Arvo Paert is seriously helping me out here. The simplicity helps me to just be still for a while and breathe.


----------



## UniversalTuringMachine (Jul 4, 2020)

^ I have been listening to Arvo Part's Tabula Rasa multiple times for two weeks now and it has been a revealation.


----------



## HolstThePhone (Oct 11, 2015)

Tabula Rasa is amazing! The aussie chamber orchestra performed the first movement in isolation. I have no idea how mind you, I don't imagine it would be possible over Microsoft Teams :lol:


----------



## Olias (Nov 18, 2010)

I'm on day 60 for listening to a Haydn Symphony every day.


----------



## mbhaub (Dec 2, 2016)

Olias said:


> I'm on day 60 for listening to a Haydn Symphony every day.


Only one a day? And which recordings? I made myself listen to one DISK of Haydn symphonies per day a couple of years ago. I used the Fischer recordings on Nimbus in mp3 format - those were long, long listens.


----------



## Olias (Nov 18, 2010)

mbhaub said:


> Only one a day? And which recordings? I made myself listen to one DISK of Haydn symphonies per day a couple of years ago. I used the Fischer recordings on Nimbus in mp3 format - those were long, long listens.


I've got the Fischer cycle although I'm loving the Haydn 2032 project on YouTube right now as well. I could do more than one (especially the early symphonies which are only about 12 minutes) but I wanted to follow the score and do an analysis of the form which sometimes requires multiple hearings. I figure I've got the time these days so I might as well.


----------



## Animal the Drummer (Nov 14, 2015)

I make sure I _don't_ listen to anything every day, my favourites especially. Different strokes for different folks, but I'd find that approach Route 1 to falling out of love with whatever it was.


----------

Data excerpt
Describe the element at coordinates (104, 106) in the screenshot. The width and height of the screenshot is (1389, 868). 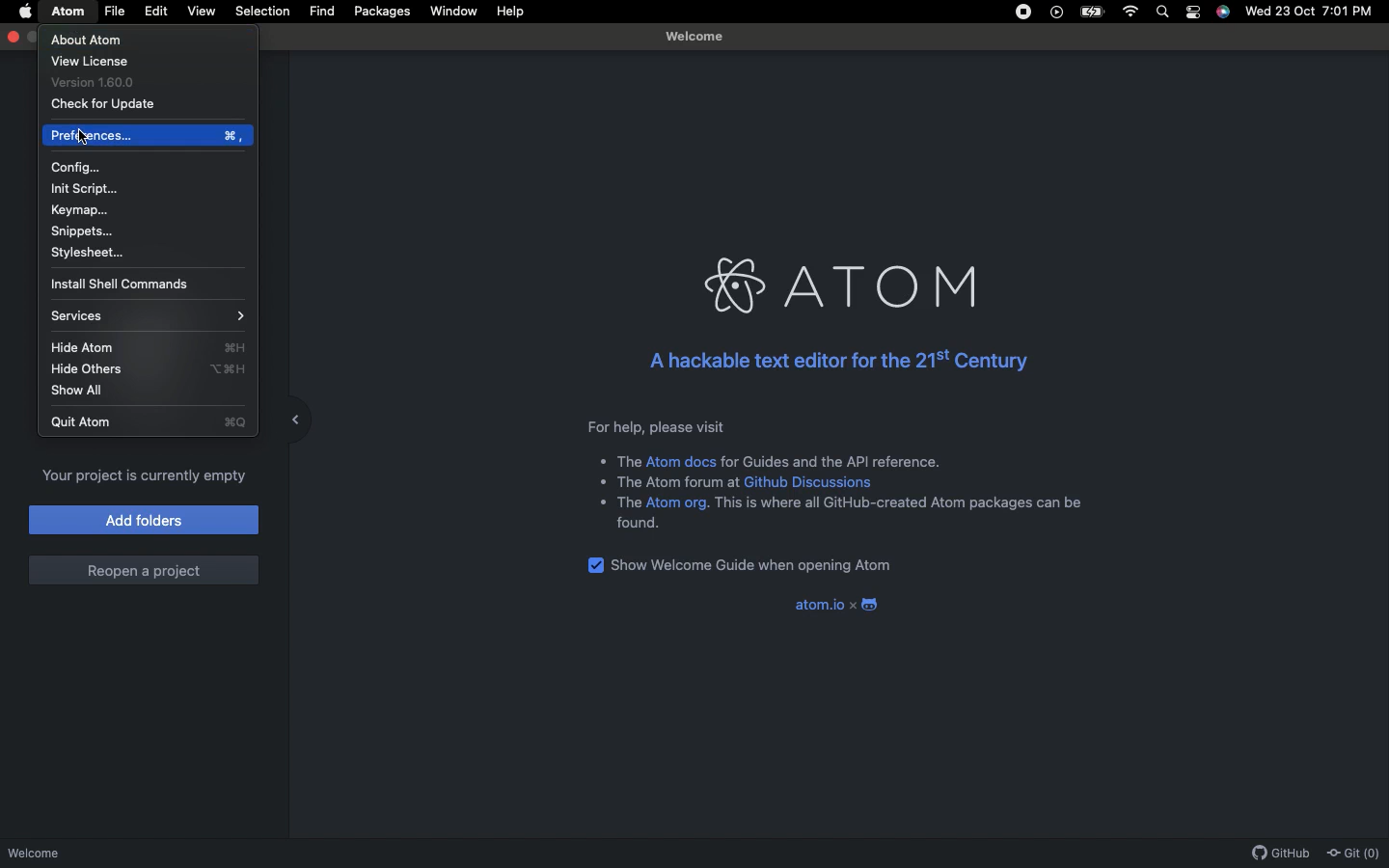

What you will do
1. Answer these questions using the music forum thread, one answer per line and each marked like its question.
(a) Which orchestra performed the first movement of Tabula Rasa in isolation?
(b) Which day is Olias on in listening to a Haydn symphony every day?
(c) According to Olias, about how long are the early Haydn symphonies?
2. For each statement, say yes or no according to the music forum thread, and quote the exact words that decide it.
(a) mbhaub listened to the Fischer recordings on Nimbus in mp3 format.
(b) UniversalTuringMachine has been listening to Tabula Rasa for two months.
(c) Olias owns the Fischer cycle.
3. Retype the passage of the music forum thread starting with "I've got the Fischer" and going on through "(Nov 14, 2015)".

In response
1.
(a) The aussie chamber orchestra
(b) Day 60
(c) About 12 minutes

2.
(a) Yes: "I used the Fischer recordings on Nimbus in mp3 format"
(b) No: "multiple times for two weeks now"
(c) Yes: "I've got the Fischer cycle"

3.
I've got the Fischer cycle although I'm loving the Haydn 2032 project on YouTube right now as well. I could do more than one (especially the early symphonies which are only about 12 minutes) but I wanted to follow the score and do an analysis of the form which sometimes requires multiple hearings. I figure I've got the time these days so I might as well.


----------



## Animal the Drummer (Nov 14, 2015)